# Work instruction
Look through the listing below for the line with "871x637 pixels." and the line with "The height and width of the screenshot is (772, 356).". Copy both, along with every line between them, exactly and with no pictures.

# Records to process
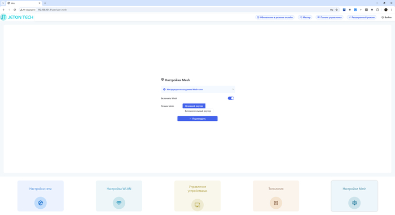The width and height of the screenshot is (395, 215).
Task: Open the Chrome three-dot menu
Action: pos(392,10)
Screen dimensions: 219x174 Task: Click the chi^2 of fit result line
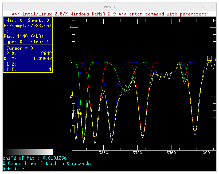tap(35, 158)
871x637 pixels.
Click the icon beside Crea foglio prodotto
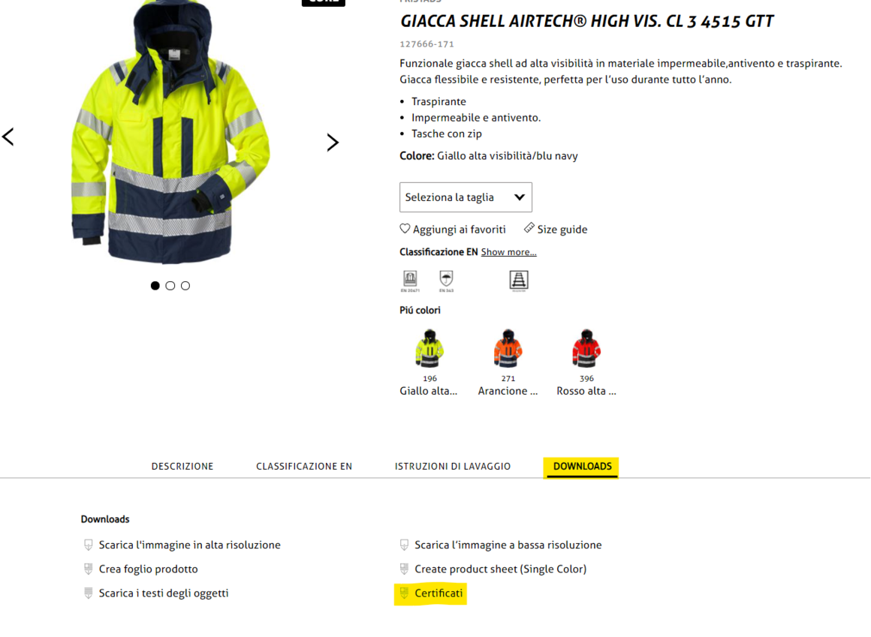point(89,569)
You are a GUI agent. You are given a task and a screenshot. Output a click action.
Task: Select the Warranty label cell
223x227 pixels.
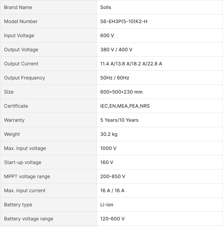(x=48, y=120)
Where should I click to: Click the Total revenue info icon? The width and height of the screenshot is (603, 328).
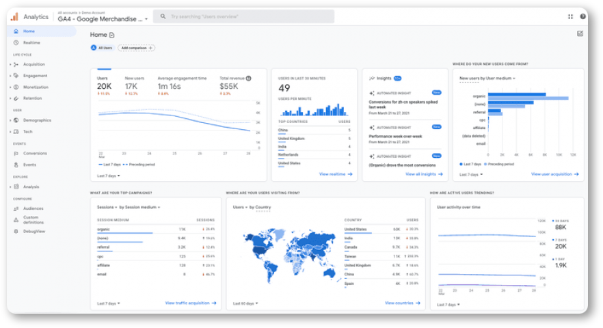[248, 79]
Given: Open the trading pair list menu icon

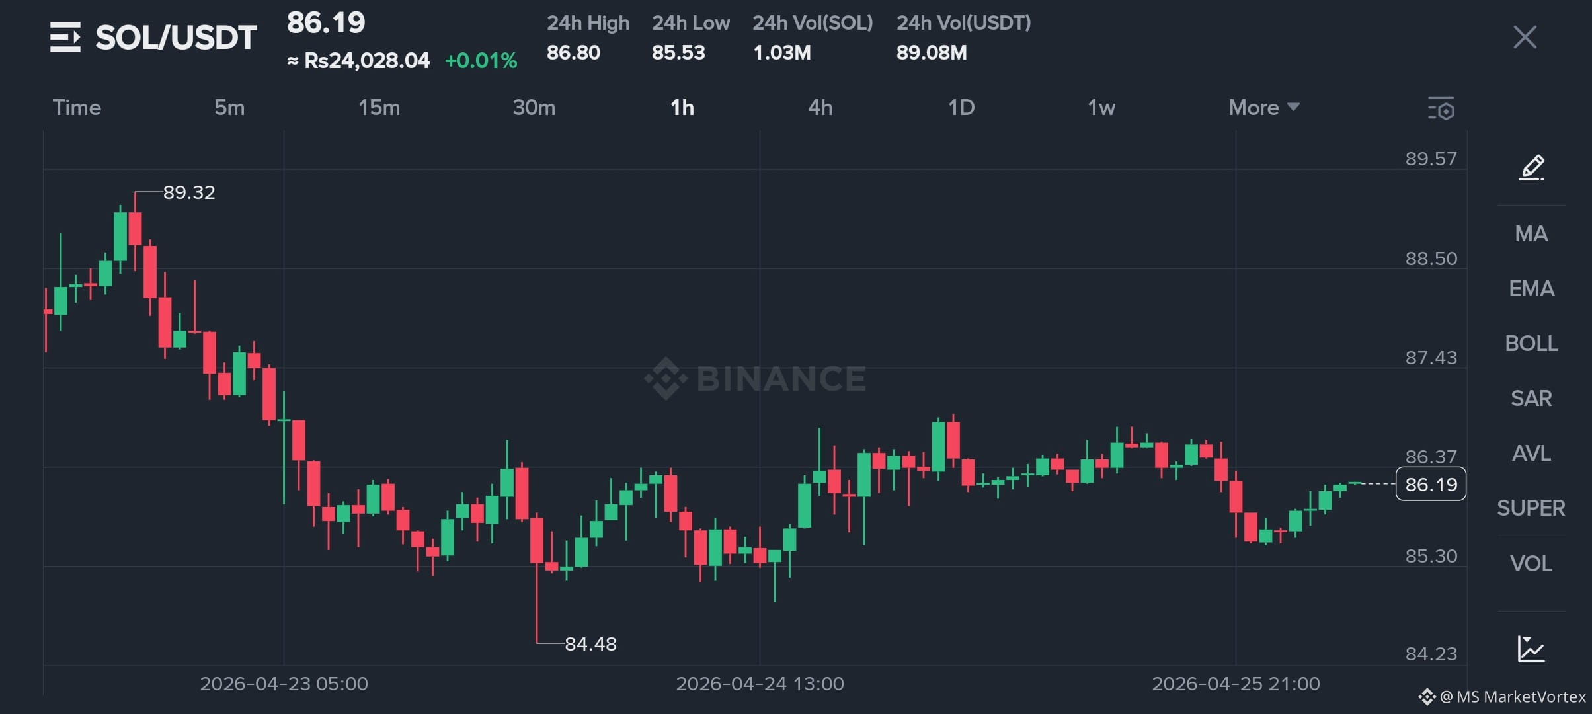Looking at the screenshot, I should click(x=65, y=37).
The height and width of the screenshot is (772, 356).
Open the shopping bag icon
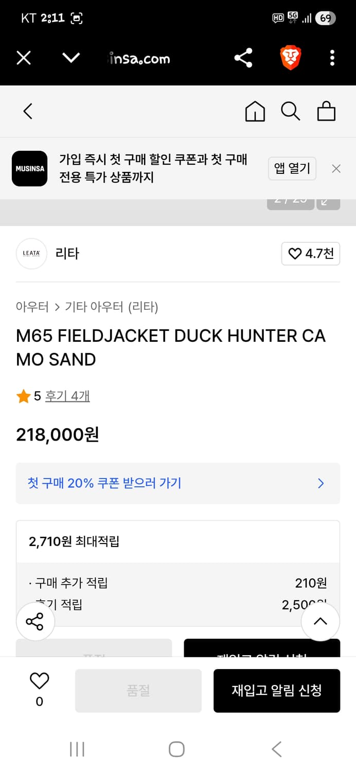tap(326, 111)
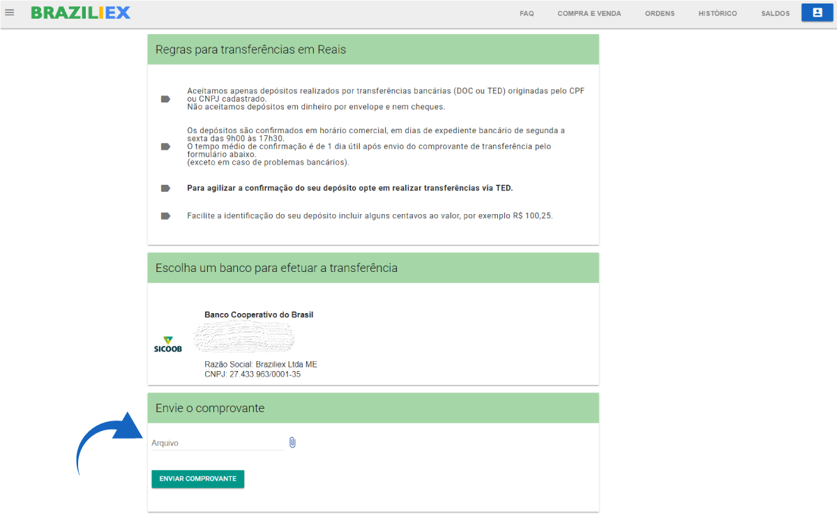The height and width of the screenshot is (523, 837).
Task: Click the 'Envie o comprovante' section header
Action: point(210,408)
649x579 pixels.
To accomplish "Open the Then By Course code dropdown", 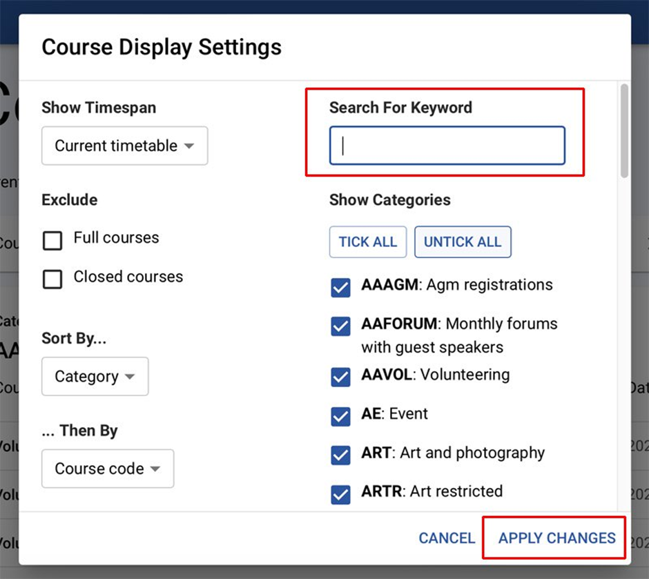I will [108, 469].
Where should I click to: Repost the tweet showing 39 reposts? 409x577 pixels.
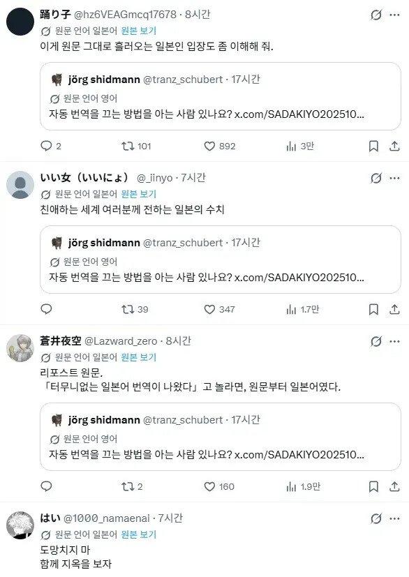coord(135,310)
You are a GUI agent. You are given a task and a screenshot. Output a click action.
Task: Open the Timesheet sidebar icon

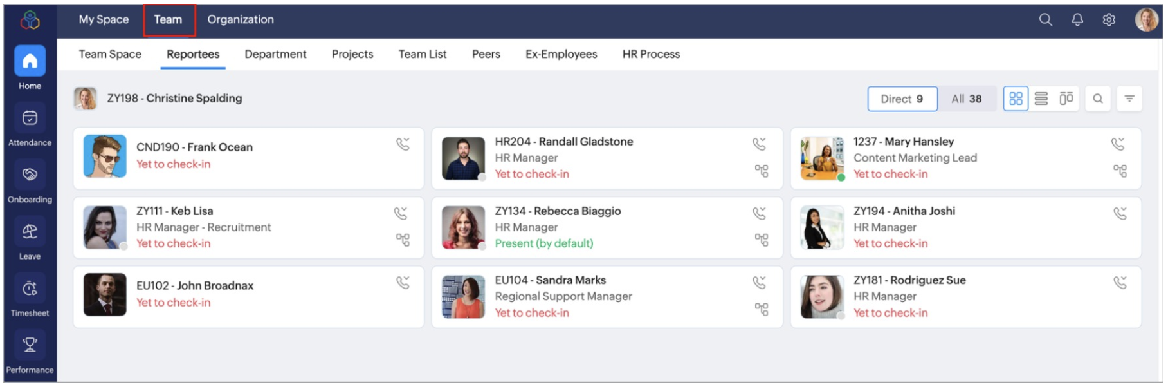click(x=30, y=289)
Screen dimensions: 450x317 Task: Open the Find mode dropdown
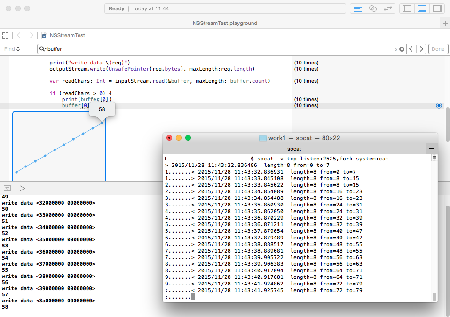12,49
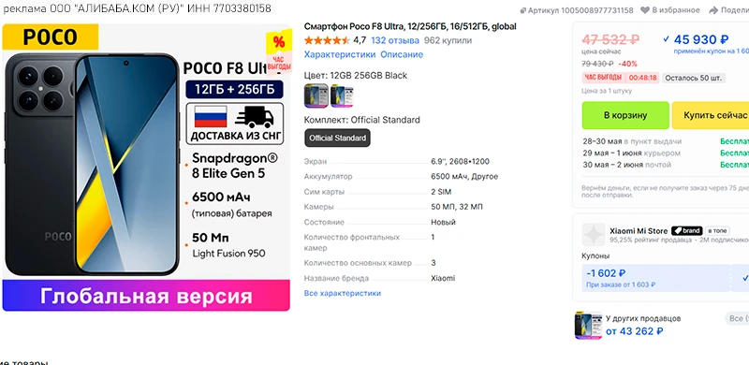Click the red percent Час выгоды sticker
Screen dimensions: 749x365
pos(279,52)
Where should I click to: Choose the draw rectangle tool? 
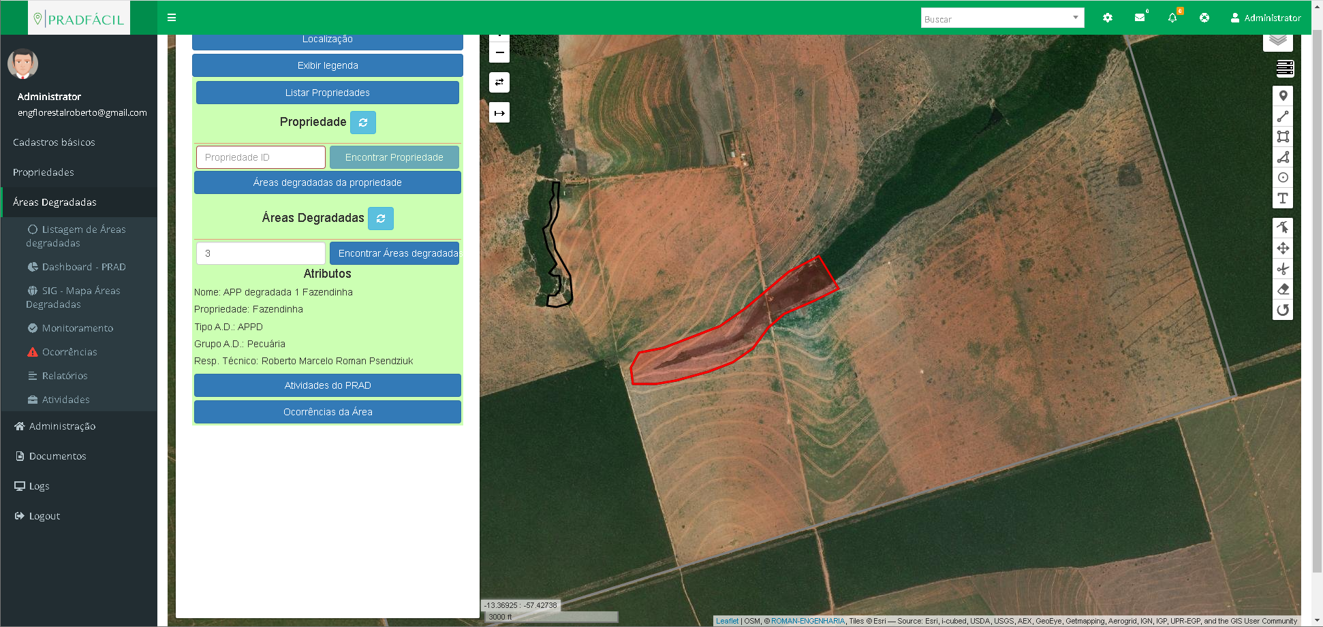1283,137
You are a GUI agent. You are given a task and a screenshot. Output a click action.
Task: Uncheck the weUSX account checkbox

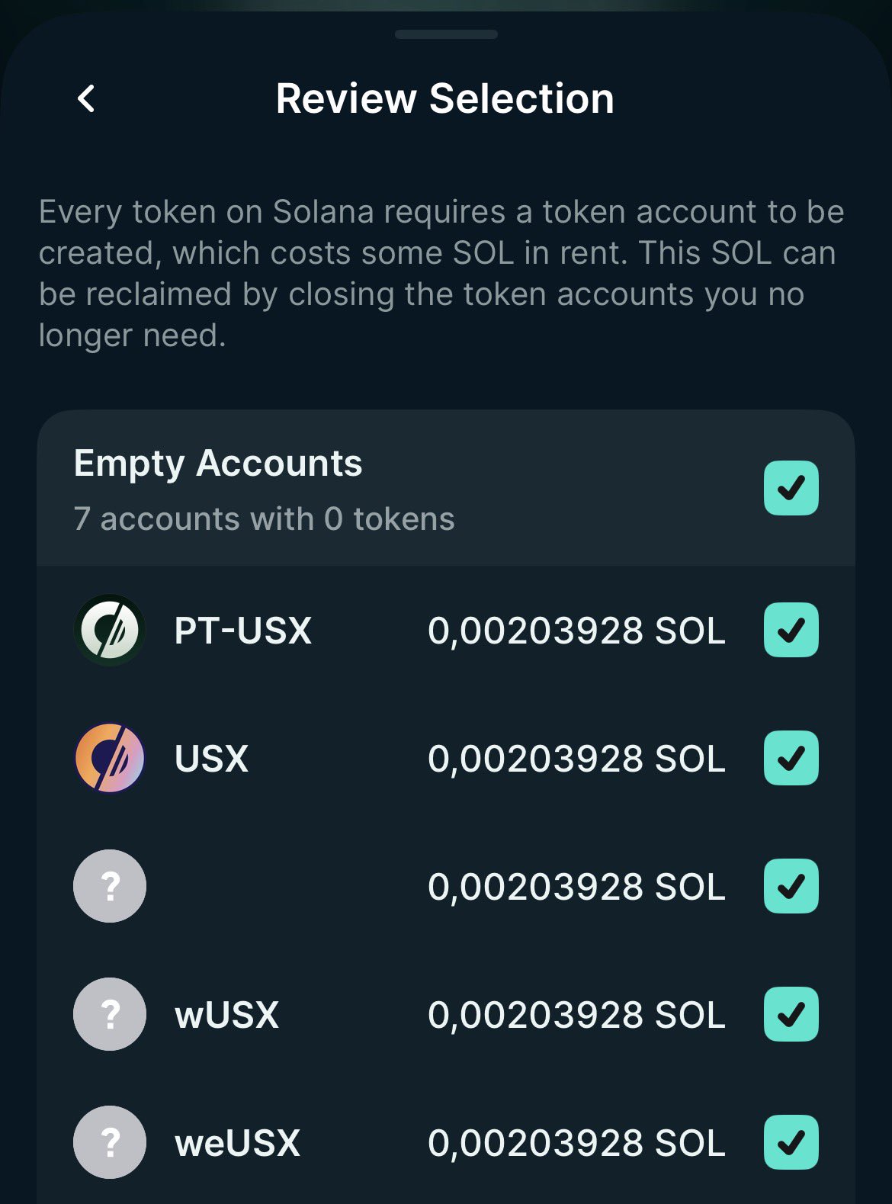click(791, 1142)

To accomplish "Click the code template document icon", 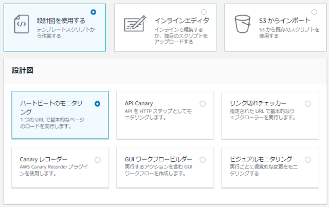I will click(x=22, y=24).
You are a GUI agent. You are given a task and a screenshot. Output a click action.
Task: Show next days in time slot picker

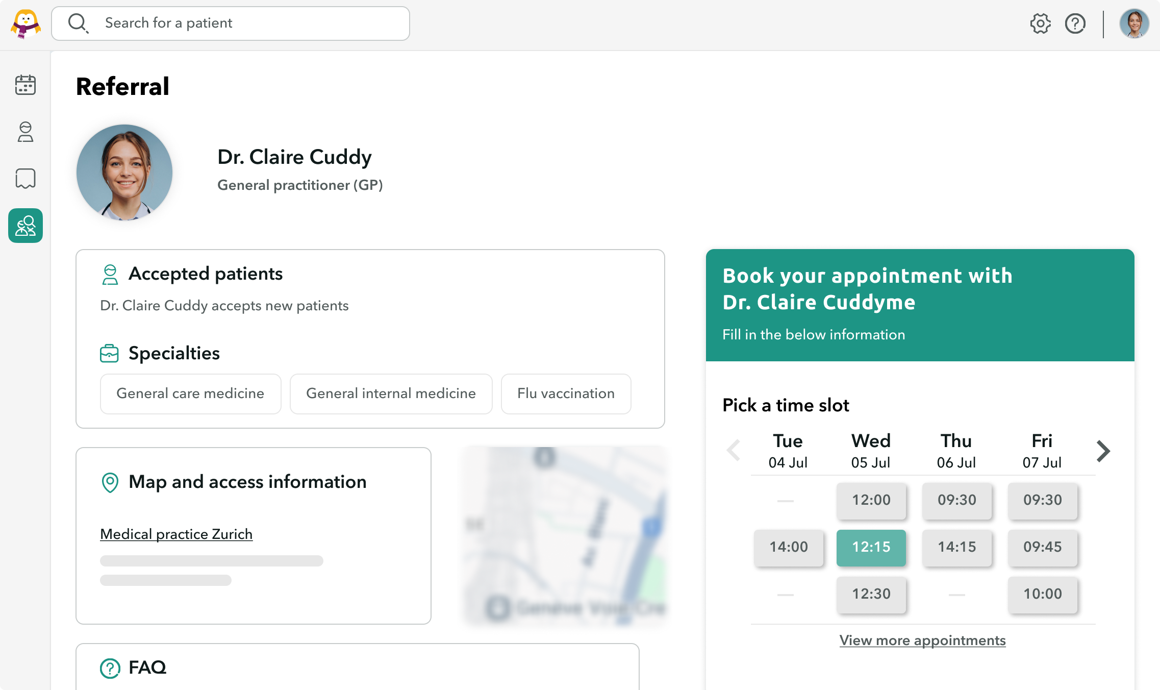tap(1103, 451)
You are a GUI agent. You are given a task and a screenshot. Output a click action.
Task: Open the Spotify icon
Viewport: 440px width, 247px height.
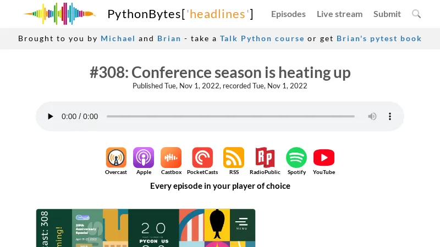[x=296, y=158]
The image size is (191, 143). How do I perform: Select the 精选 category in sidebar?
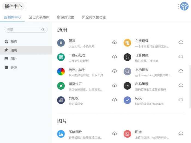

# Completed exercise
871x637 pixels.
Click the icon beside Crea foglio prodotto
point(89,569)
You are a GUI agent. You are given a task and a screenshot. Output a click action.
Task: Select the Warranty label cell
223x227 pixels.
(x=48, y=120)
Where should I click to: Click the Total revenue info icon? The width and height of the screenshot is (603, 328).
[248, 79]
Given: Open the trading pair list menu icon

Looking at the screenshot, I should click(x=65, y=37).
The height and width of the screenshot is (772, 356).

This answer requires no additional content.